- Battle of the Ravi Ford: Part of Afghan–Sikh Wars
| Date | 12 December 1762 |
| Location | Ravi River |
| Result | Durrani victory |

Belligerents
- Durrani Empire: Sikh Misls

Commanders and leaders
- Ahmad Shah Durrani: Unknown

Strength
- 12,000: Unknown

Casualties and losses
- Unknown: Unknown

= Battle of the Ravi Ford =

1762 battle in the Afghan-Sikh wars

The Battle of the Ravi Ford took place on 12 December 1762 between Afghans and Sikhs on the Ravi River. Ahmad Shah Durrani was seeking to return to Afghanistan after campaigning in the Punjab. While his forces crossed the ford of the Ravi River, they were ambushed by Sikh armies. The Afghans defeated the Sikhs in the engagement and successfully crossed the river.

==Background==
Ahmad Shah Durrani was leading his sixth invasion of India. After his campaign, his forces traveled through the Punjab and began crossing the Ravi River to return to Afghanistan, when suddenly they were ambushed.

==Battle==
Ahmad Shah's forces had begun crossing the Ravi River, when they were ambushed and the Sikhs began seizing much of the Afghan luggage train. Ahmad Shah stood on the bank of the river with his personal contingent of 12,000 men but did not engage in any skirmish until all troops crossed the river. The Afghan forces crossed the river but the Sikhs only continued to grow bolder in their hit and run attacks. Eventually, the Sikhs rode close to Ahmad Shah's camp and unloaded matchlocks near it. After finishing his afternoon prayer, Ahmad Shah rode on horseback with his men and attacked the Sikhs, beginning battle.

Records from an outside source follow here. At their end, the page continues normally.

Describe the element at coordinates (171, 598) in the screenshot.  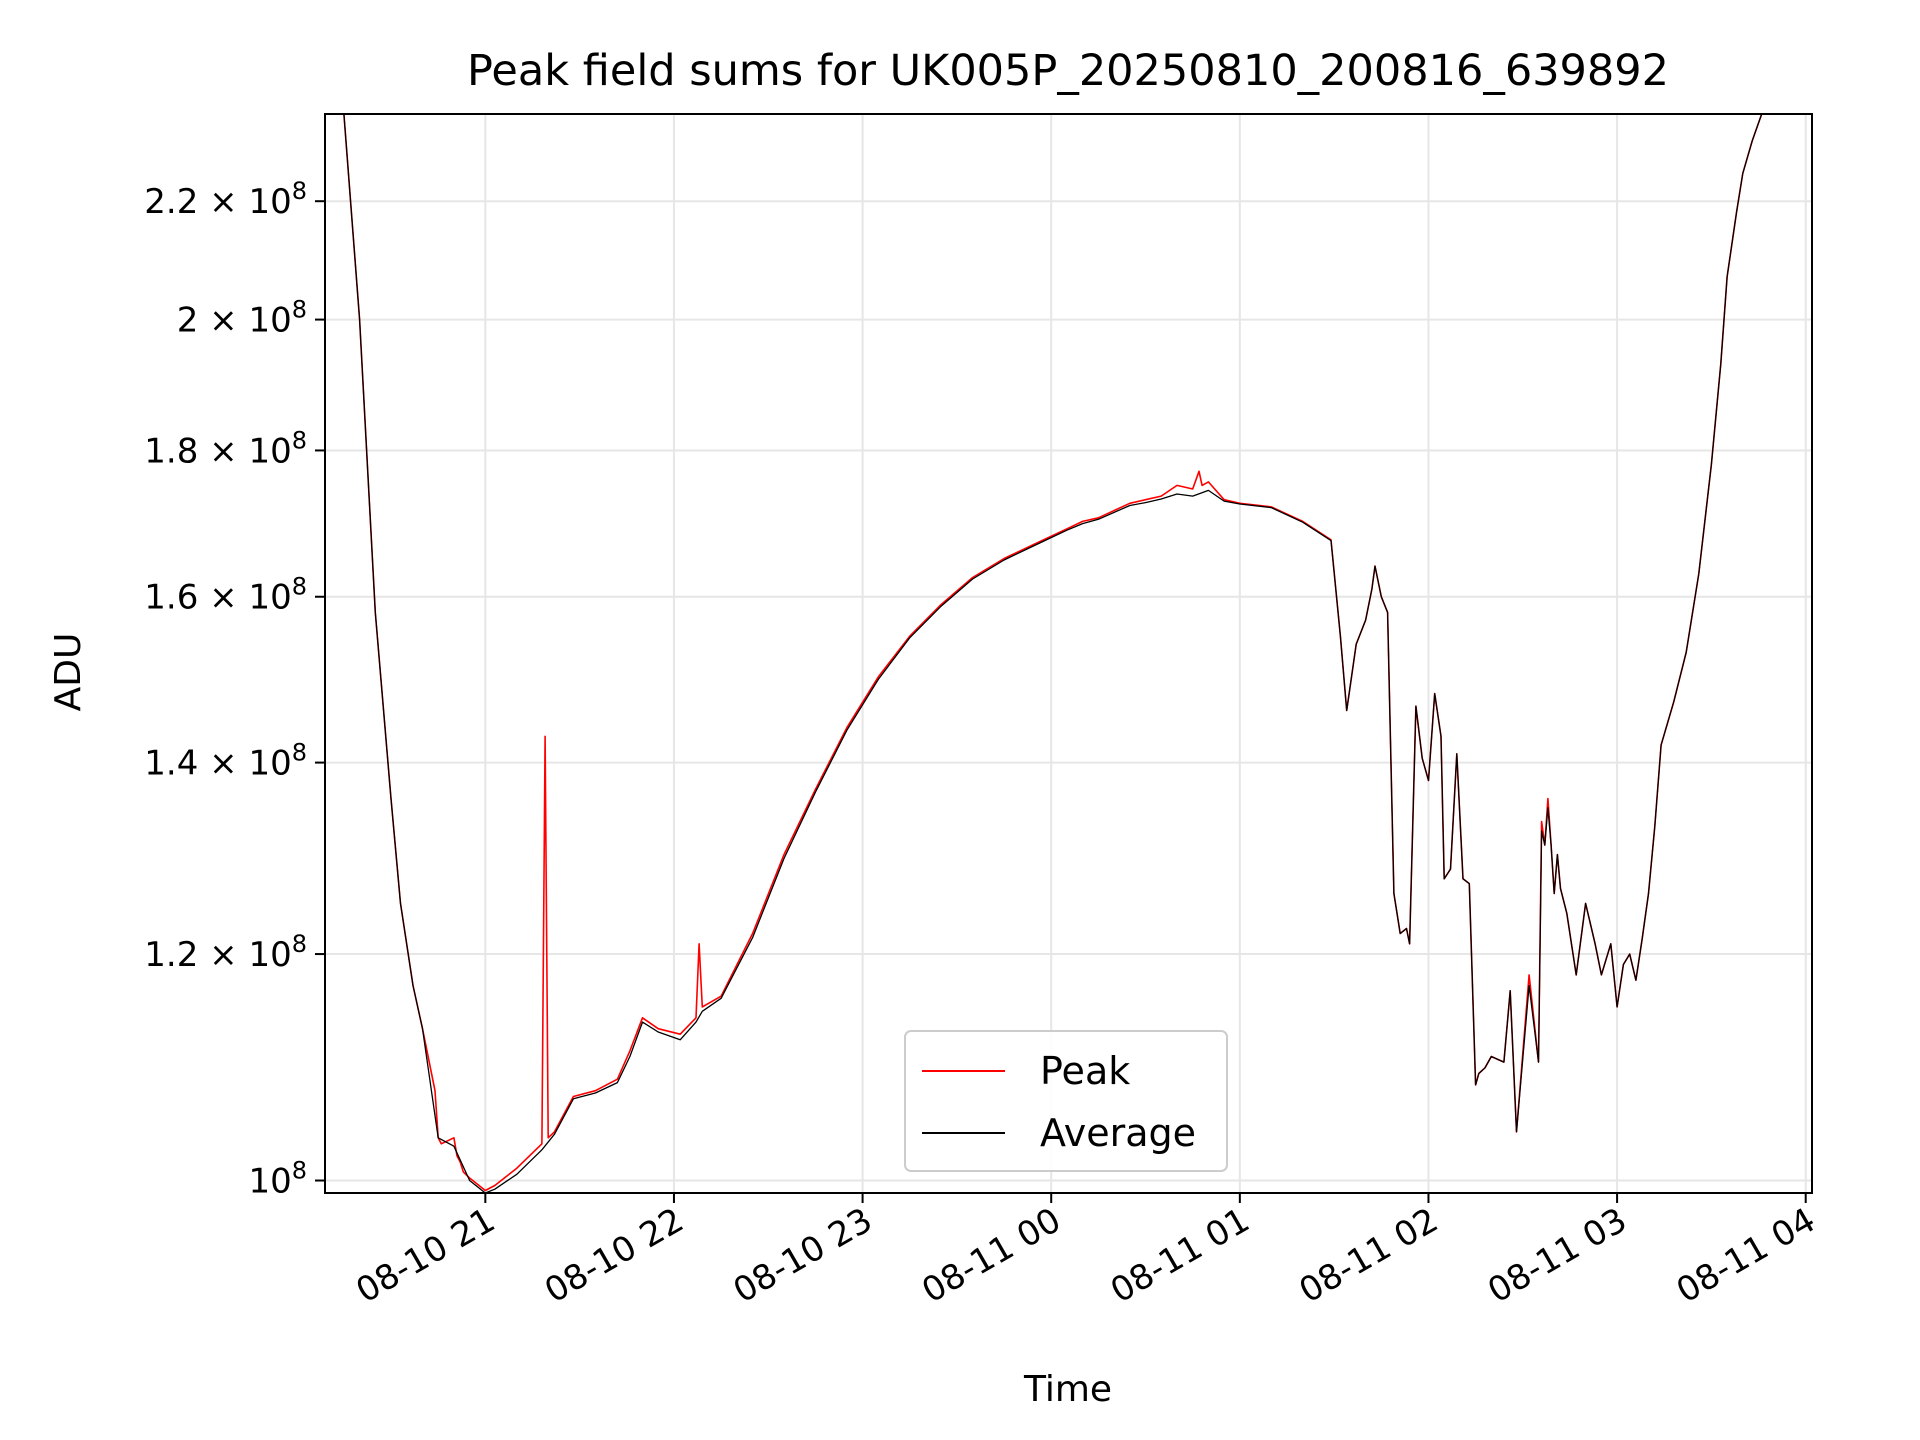
I see `y-tick-mantissa: 1.6` at that location.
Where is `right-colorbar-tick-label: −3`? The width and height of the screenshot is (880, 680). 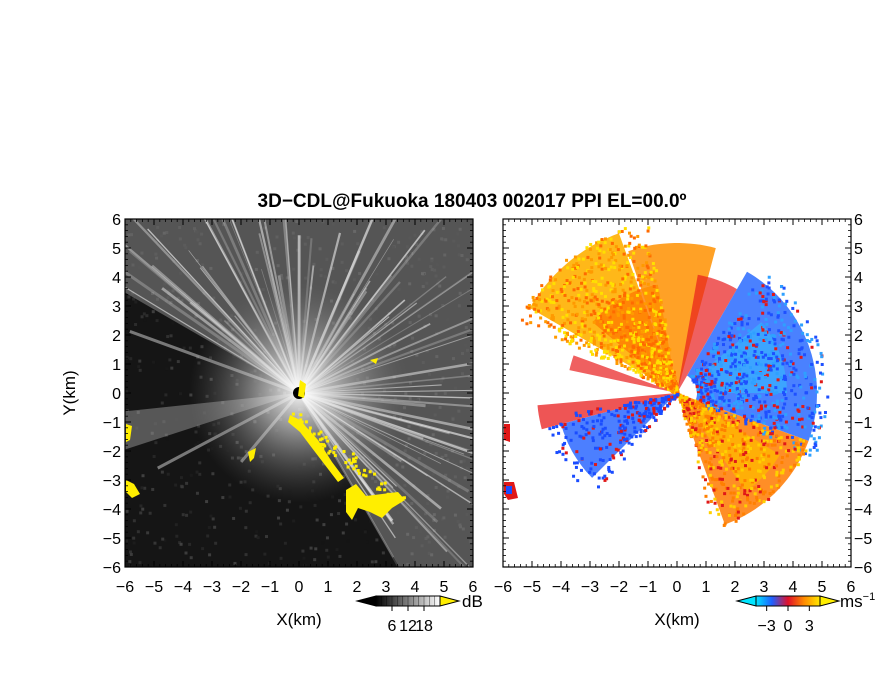
right-colorbar-tick-label: −3 is located at coordinates (767, 626).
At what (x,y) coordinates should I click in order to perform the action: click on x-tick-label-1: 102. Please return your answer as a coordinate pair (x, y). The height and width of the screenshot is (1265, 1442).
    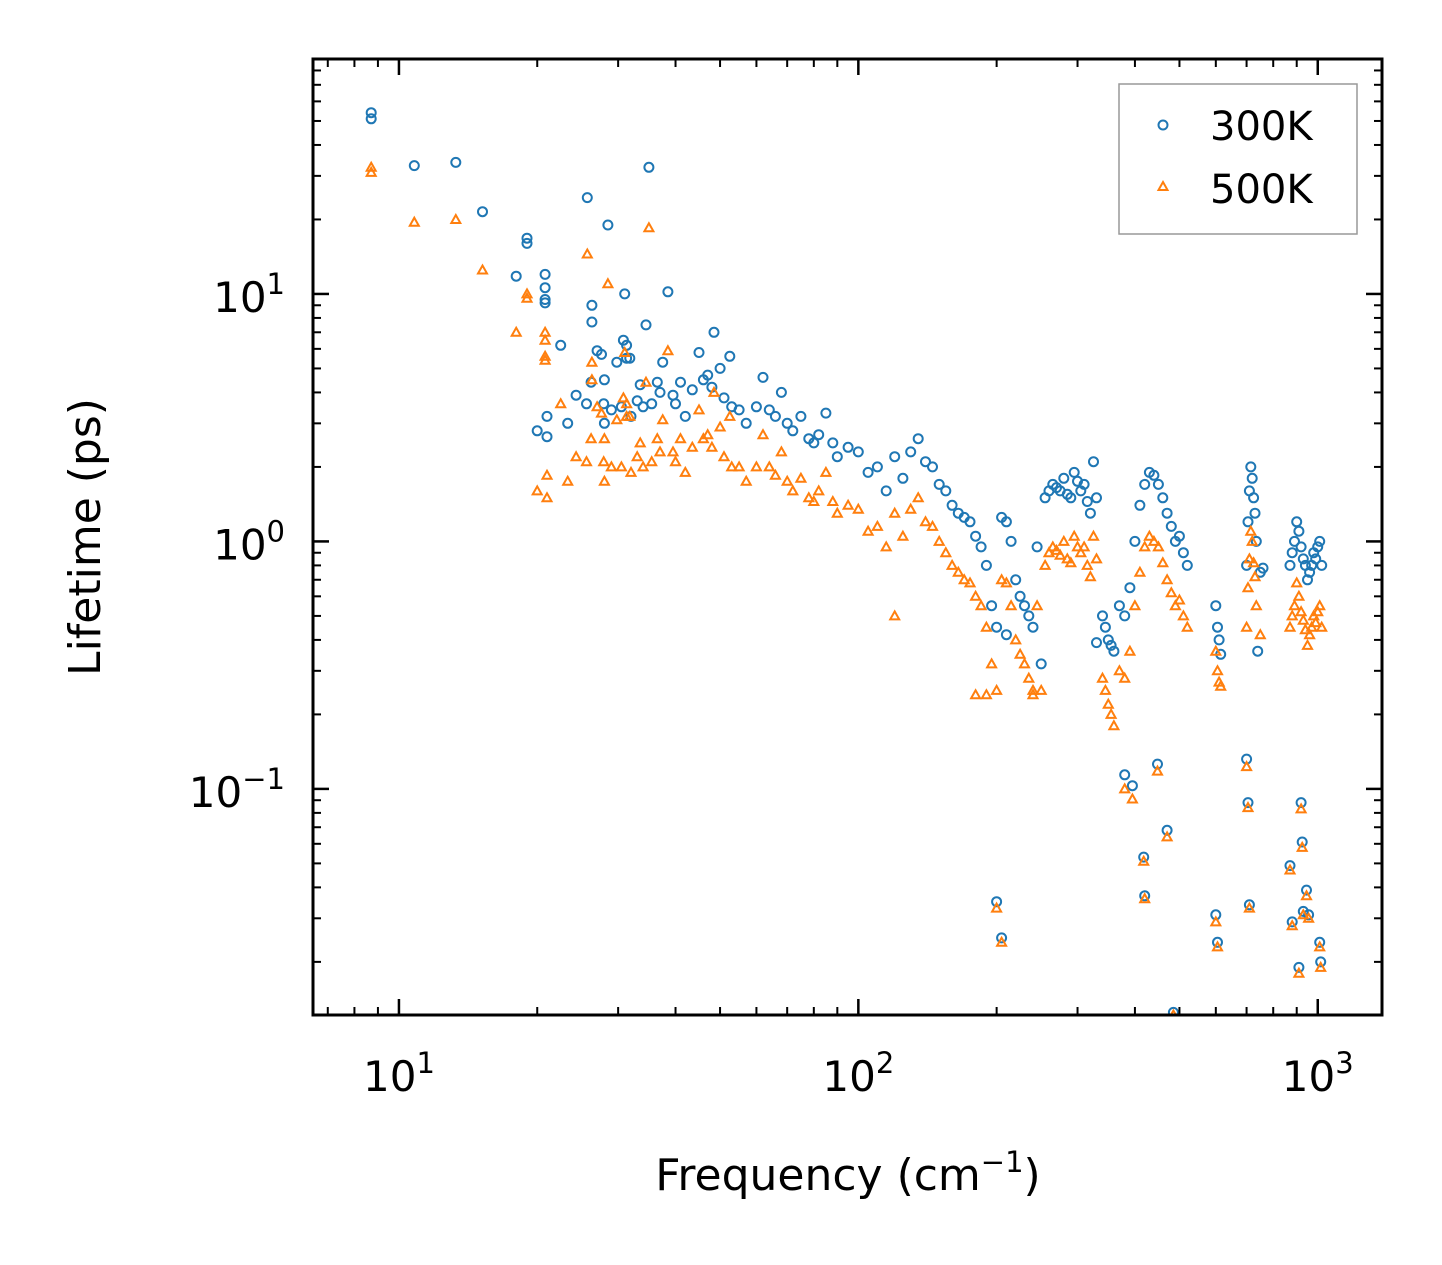
    Looking at the image, I should click on (858, 1074).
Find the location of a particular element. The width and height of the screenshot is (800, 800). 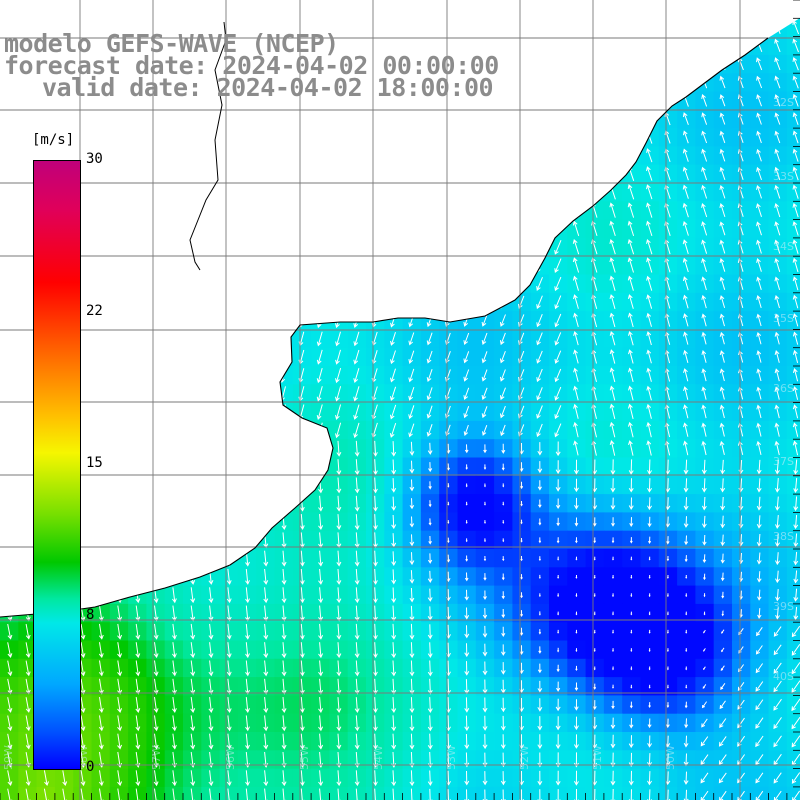

wave-speed-cell is located at coordinates (793, 485).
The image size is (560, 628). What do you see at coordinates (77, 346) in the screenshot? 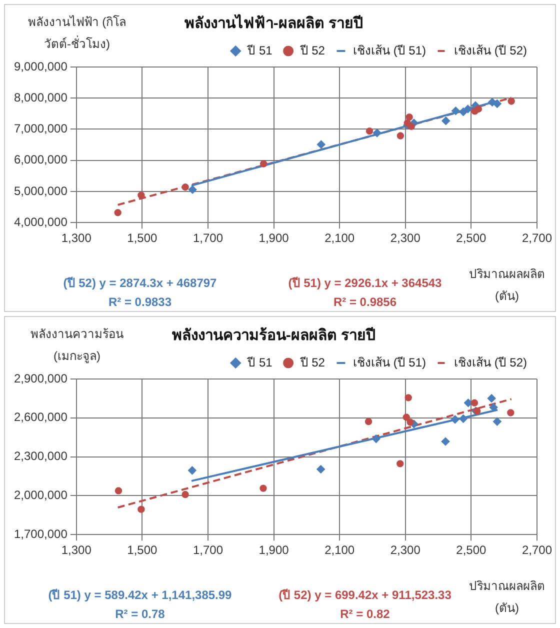
I see `y-axis-title: พลังงานความร้อน (เมกะจูล)` at bounding box center [77, 346].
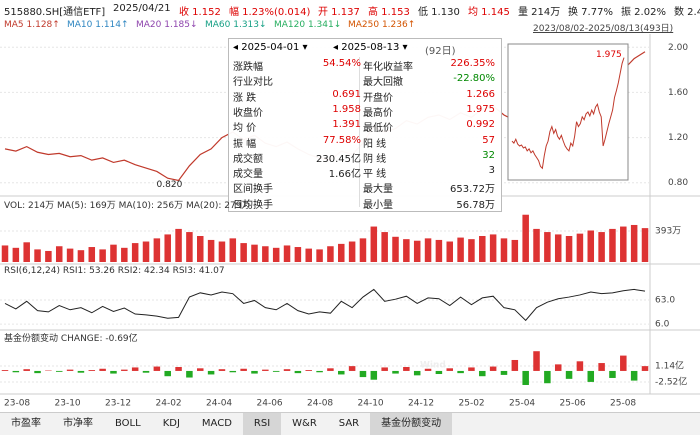 This screenshot has height=435, width=700. I want to click on ma-item: MA60 1.313↓, so click(236, 25).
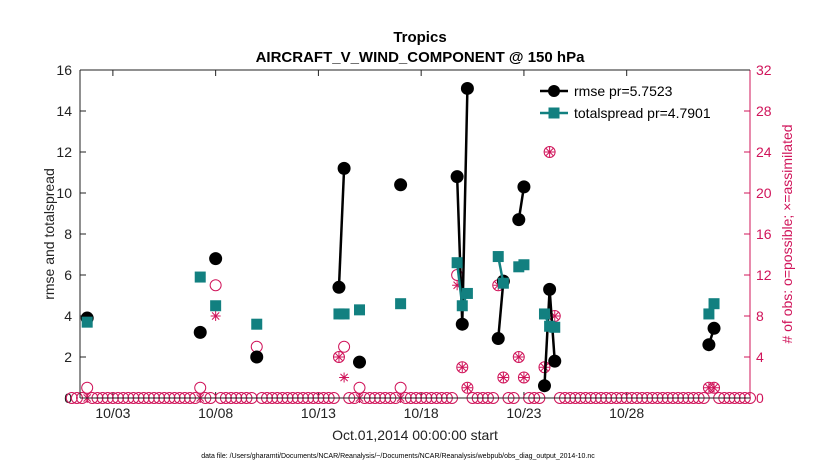 The width and height of the screenshot is (830, 470). I want to click on chart-title: Tropics, so click(420, 38).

Ahmad Shah's troops were quick and made a sally with drawn swords, charging the Sikh forces. With this, the Sikhs retreated from the battlefield, and Ahmad Shah did not pursue them.

==Aftermath==
Ahmad Shah Durrani returned to Afghanistan following this, and would not return to Punjab until his seventh invasion in 1764–1765.